Inedito di Pier Paolo Pasolini su Rafael Alberti


1966, la casa editrice Einaudi pubblica in Italia la silloge "Degli Angeli" del poeta spagnolo Rafael Alberti (tradotta da Vittorio Bodini). Il 30 maggio 1966, per la presentazione del volume della Einaudi si ritrovarono per presentarlo, Bodini, Ignazio Delogu, Giovanni Toti e Pier Paolo Pasolini. Pasolini per questa presentazione scrisse un testo sulla poesia di Alberti. Una riflessione che oltre l'ammirazione per i versi dello spagnolo, serve a Pasolini per domandarsi sul mestiere del poeta.

La dottoranda in Letteratura Spagnola all'Università di Salerno, Francesca Coppola, ha recuperato il testo scritto da Pasolini durante le sue ricerche nell'Archivio contemporaneo Bonsanti del Gabinetto Vieusseux di Firenze. Pubblicato venerdì 18 gennaio 2019 sull Fatto Quotidiano, a Città Pasolini condividiamo un pezzo dello scritto pasoliniano.


"Quando leggo un poeta non mi viene mai in mente che scrivo io stesso delle poesie, è perció che lo leggo come un critico, come un filologo, come un linguista; sento questo ingenuamente, come un dovere. Con Rafael Alberti non riesco ad applicare questo dovere,abbastanza umile, ma anche defensivo. Credo che non ci sia razza di poeta più diversa da me da quella di Rafael Alberti; di fronte a tanta diversità, riesco forse di nuovo a trovare il diritto di leggerlo come poeta, come un poeta apprendista. Tutto quello che so della poesia, non vale infatti per conoscere Alberti. Tutto quello che so l'esaurisco per fare poesia io stesso, per farne esperienza nel leggere, da critico, gli altri poeti che un po' mi somigliano.
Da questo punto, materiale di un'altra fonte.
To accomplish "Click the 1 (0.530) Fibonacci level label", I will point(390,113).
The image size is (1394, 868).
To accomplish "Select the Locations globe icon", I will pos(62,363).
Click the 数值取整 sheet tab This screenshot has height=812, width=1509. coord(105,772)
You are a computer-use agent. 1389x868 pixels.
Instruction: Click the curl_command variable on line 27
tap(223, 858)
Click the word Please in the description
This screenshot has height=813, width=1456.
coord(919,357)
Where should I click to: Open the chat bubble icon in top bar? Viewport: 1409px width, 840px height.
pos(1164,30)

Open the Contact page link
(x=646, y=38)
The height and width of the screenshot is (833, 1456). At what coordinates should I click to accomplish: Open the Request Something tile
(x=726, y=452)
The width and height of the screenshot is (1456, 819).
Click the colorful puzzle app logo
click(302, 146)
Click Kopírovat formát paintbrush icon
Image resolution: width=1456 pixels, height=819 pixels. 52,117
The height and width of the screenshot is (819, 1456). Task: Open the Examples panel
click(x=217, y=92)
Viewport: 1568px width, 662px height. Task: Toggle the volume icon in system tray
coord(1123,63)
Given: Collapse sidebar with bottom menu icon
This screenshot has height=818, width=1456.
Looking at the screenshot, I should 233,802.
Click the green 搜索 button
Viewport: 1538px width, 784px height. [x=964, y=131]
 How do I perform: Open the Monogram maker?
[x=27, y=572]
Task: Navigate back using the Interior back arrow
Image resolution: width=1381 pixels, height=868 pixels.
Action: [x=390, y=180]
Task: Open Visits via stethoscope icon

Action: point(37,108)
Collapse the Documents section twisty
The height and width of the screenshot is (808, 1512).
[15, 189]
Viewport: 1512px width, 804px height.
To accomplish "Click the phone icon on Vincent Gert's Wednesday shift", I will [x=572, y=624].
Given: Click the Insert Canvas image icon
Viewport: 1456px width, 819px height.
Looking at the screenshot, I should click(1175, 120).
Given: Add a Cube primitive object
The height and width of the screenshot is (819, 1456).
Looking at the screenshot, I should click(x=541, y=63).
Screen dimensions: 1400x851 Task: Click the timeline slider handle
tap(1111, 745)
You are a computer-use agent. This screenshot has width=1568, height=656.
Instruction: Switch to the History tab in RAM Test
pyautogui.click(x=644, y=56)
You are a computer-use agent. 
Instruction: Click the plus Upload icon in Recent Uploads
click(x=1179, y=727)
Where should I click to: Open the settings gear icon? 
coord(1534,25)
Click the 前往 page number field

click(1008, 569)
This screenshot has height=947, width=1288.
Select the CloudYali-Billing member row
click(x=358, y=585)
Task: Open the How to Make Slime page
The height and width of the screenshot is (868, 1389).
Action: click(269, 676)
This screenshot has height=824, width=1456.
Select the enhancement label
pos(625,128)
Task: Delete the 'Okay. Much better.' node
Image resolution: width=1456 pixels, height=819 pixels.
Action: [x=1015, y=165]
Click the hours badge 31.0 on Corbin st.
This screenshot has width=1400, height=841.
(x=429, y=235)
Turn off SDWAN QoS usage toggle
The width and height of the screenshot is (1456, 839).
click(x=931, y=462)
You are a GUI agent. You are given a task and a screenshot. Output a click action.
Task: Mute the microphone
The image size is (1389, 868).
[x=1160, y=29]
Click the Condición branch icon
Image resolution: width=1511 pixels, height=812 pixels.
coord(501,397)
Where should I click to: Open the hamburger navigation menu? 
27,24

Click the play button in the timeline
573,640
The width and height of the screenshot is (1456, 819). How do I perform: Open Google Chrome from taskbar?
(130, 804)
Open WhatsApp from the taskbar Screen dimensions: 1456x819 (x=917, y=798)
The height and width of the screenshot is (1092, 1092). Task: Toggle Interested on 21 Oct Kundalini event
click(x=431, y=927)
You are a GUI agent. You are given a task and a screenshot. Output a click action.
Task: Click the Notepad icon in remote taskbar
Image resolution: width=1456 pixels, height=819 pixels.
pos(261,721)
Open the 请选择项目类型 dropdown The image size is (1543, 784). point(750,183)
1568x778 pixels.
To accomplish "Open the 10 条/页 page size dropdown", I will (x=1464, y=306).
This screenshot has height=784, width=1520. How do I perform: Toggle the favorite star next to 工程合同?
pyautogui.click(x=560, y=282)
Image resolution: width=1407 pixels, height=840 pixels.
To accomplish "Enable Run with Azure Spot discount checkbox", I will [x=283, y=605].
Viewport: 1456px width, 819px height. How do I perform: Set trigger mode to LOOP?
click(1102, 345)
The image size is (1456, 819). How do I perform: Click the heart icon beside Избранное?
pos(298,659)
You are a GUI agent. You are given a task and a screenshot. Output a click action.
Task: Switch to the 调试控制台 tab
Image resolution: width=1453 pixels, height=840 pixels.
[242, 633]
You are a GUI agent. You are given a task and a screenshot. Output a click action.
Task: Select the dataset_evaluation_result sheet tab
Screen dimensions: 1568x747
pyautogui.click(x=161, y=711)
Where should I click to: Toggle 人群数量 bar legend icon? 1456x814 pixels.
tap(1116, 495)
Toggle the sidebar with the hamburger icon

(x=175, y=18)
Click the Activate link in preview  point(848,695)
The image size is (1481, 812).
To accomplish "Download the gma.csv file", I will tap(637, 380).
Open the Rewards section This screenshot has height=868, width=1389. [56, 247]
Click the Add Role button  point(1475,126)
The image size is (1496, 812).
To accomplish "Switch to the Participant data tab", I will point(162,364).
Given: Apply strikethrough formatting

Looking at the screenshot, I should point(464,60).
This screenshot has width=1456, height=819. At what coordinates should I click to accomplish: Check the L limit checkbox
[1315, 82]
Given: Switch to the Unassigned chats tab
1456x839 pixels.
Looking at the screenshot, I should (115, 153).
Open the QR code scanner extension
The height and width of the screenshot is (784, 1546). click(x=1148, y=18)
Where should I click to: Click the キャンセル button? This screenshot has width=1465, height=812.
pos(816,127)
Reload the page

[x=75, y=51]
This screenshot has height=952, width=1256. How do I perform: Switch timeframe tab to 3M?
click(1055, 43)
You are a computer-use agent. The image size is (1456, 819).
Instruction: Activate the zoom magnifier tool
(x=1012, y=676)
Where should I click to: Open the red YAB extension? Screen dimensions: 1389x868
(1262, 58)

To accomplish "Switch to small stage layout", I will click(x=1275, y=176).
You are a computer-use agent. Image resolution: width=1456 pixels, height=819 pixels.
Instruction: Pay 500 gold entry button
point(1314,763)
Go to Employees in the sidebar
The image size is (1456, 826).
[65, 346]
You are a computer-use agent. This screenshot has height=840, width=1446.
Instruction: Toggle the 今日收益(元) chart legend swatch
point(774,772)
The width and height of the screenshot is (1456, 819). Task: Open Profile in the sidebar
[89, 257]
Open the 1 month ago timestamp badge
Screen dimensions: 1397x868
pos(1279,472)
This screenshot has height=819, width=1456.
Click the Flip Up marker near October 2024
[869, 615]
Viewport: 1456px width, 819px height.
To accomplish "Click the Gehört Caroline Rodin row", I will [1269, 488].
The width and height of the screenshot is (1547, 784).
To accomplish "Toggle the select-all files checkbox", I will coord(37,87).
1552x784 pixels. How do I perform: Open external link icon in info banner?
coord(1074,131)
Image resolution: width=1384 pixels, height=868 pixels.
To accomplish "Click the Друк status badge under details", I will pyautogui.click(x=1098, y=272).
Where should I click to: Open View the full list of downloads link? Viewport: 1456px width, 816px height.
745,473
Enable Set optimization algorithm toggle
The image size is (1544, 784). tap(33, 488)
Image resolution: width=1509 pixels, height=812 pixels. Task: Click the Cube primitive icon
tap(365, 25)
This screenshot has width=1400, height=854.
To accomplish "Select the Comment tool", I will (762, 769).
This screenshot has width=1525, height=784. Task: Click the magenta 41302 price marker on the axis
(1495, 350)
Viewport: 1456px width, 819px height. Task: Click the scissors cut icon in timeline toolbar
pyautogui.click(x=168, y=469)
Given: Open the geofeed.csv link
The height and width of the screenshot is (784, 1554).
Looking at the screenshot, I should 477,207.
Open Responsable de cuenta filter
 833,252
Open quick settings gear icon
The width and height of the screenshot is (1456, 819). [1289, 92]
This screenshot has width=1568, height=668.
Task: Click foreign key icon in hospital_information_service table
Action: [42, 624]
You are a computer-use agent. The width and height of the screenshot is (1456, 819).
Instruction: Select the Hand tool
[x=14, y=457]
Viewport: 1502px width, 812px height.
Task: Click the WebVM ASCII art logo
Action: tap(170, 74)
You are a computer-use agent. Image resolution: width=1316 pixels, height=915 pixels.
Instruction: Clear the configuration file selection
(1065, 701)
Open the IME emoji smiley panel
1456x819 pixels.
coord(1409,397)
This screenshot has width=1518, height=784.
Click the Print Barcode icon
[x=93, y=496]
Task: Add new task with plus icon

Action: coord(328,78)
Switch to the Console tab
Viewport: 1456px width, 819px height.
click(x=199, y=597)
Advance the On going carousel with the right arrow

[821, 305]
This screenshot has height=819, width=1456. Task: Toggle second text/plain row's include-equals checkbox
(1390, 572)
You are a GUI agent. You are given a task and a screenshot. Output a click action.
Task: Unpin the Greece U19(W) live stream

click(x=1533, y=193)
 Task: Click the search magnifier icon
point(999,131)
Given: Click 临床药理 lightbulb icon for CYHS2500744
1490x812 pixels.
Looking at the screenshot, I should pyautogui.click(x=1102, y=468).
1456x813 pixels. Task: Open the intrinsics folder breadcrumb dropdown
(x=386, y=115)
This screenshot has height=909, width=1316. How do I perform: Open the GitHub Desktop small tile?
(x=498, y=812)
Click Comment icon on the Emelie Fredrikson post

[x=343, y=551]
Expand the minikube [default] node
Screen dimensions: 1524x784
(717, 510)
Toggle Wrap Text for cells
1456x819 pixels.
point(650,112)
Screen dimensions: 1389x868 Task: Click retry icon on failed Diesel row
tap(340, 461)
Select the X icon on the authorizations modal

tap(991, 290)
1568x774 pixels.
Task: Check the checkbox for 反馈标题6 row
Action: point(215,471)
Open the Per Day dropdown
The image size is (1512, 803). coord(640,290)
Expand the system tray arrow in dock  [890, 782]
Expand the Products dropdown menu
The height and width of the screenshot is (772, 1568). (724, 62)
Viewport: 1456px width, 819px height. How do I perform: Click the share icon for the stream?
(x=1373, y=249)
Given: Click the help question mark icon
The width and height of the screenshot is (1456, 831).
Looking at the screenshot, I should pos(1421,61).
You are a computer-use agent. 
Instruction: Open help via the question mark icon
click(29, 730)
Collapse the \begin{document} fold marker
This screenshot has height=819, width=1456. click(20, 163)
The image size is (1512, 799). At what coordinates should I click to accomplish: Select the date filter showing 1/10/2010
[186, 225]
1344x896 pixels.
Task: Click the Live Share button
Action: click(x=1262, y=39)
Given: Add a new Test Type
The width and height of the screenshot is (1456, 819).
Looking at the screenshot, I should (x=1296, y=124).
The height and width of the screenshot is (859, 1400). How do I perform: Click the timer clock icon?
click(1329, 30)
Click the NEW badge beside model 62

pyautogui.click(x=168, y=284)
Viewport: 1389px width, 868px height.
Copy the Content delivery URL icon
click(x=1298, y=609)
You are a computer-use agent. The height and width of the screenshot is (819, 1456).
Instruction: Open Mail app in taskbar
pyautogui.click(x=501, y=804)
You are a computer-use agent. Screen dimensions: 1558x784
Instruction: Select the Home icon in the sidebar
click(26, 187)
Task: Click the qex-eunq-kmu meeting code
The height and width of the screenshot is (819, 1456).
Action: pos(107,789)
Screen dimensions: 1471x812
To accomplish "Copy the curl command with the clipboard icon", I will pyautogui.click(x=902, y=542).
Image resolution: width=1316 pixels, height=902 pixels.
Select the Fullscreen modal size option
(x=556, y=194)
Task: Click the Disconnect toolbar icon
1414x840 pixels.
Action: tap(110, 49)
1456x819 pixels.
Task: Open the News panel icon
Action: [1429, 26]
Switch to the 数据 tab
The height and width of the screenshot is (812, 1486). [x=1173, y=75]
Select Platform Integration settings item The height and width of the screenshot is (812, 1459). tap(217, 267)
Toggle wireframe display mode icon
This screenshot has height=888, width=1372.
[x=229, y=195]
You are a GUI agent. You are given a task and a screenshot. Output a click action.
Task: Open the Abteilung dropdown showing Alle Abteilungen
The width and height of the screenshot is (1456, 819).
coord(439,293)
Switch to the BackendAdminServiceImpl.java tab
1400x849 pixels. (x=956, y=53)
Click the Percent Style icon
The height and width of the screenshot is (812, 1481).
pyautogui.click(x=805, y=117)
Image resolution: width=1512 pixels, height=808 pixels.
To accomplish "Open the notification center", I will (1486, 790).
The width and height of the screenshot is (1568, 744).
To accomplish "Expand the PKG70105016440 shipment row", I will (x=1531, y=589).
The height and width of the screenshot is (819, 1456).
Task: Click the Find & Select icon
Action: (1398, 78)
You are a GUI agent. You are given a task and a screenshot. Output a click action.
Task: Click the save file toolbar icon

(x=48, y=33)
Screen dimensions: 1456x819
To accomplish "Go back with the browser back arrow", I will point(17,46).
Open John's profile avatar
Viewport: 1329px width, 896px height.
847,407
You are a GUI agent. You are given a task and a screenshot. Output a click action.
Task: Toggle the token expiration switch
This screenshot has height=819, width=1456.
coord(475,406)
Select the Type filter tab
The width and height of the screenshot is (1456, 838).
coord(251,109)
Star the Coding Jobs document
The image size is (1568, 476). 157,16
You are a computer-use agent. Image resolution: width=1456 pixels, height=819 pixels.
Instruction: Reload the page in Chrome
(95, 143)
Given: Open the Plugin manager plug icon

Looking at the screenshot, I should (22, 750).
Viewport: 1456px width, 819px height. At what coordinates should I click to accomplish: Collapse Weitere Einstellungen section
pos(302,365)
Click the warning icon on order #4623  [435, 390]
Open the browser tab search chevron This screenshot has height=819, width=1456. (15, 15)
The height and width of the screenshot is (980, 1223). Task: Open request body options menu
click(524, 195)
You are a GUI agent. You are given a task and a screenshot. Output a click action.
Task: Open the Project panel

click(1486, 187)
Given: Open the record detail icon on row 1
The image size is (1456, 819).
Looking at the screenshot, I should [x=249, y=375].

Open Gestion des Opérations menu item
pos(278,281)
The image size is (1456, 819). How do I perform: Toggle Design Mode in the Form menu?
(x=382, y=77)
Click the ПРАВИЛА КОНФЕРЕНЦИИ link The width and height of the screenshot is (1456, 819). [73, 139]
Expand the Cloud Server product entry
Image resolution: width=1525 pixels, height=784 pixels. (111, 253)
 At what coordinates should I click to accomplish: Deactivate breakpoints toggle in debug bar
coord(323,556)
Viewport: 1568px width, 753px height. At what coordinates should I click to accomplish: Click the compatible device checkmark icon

Ma la più bella cosa del mondo è constinuare ad apprendere. Chi di noi non desiderebbe essere sempre apprendista, ragazzo di bottega? È così che mi sento leggendo Alberti, come un ragazzo che entra a imparare il lavoro a una bottega, e vede il maestro intento all'opera: un'alta montagna di cristallo.

Come si faccia ad avere la natura di poeta di Rafael Alberti mi è inconcepibile: lo guardo come un negro, che non ha mai visto un bianco, guarda un bianco. Con un misto di terrore e di ammirazione, di tenerezza e di difesa. Dunque, tu fai poesia così? E sei poeta? Ma com'è possibile, se a me pare che ci sia un unico modo di essere poeta, il mio?

[...]

Se non descrivi, non ti confessi, non accusi, non rimpiangi, non piangi, non ti lodi, non fingi di lodarti, non aduli il lettore, non gli chiedi pietà ecc ecc. Come ti si presenta la poesia? Senza neanche un po' di voglia di essere fedele alla realtà, che si rimpiange sempre? Sei stato nelle "città di mare che non conoscono i crepuscoli", dove anch'io sono stato, che conosco, e che mi fanno impazzire di nostalgia, come fai parlandone a non essere neanche un poco realistico, neanche un poco solo, descrittivo?

[...]

E tutta una vita, è possibile che possa essere così trasposta, senza mai un attimo di incertezza o di pentimento, nei termini di un emblema, in uno snodarsi di immagini che sono una scomessa di perfezione? Come si fa a fare una serie di poesie "una più bella dell'altra", a suscitare come nuovo sempre lo stesso entusiasmo nel lettore? Dove sono le ombre? Maledetti angeli! Lo sai che non possono leggere tutte di seguito le tue poesie, perché l'entusiasmo, ripetendosi sempre uguale, diventa insostenibile?"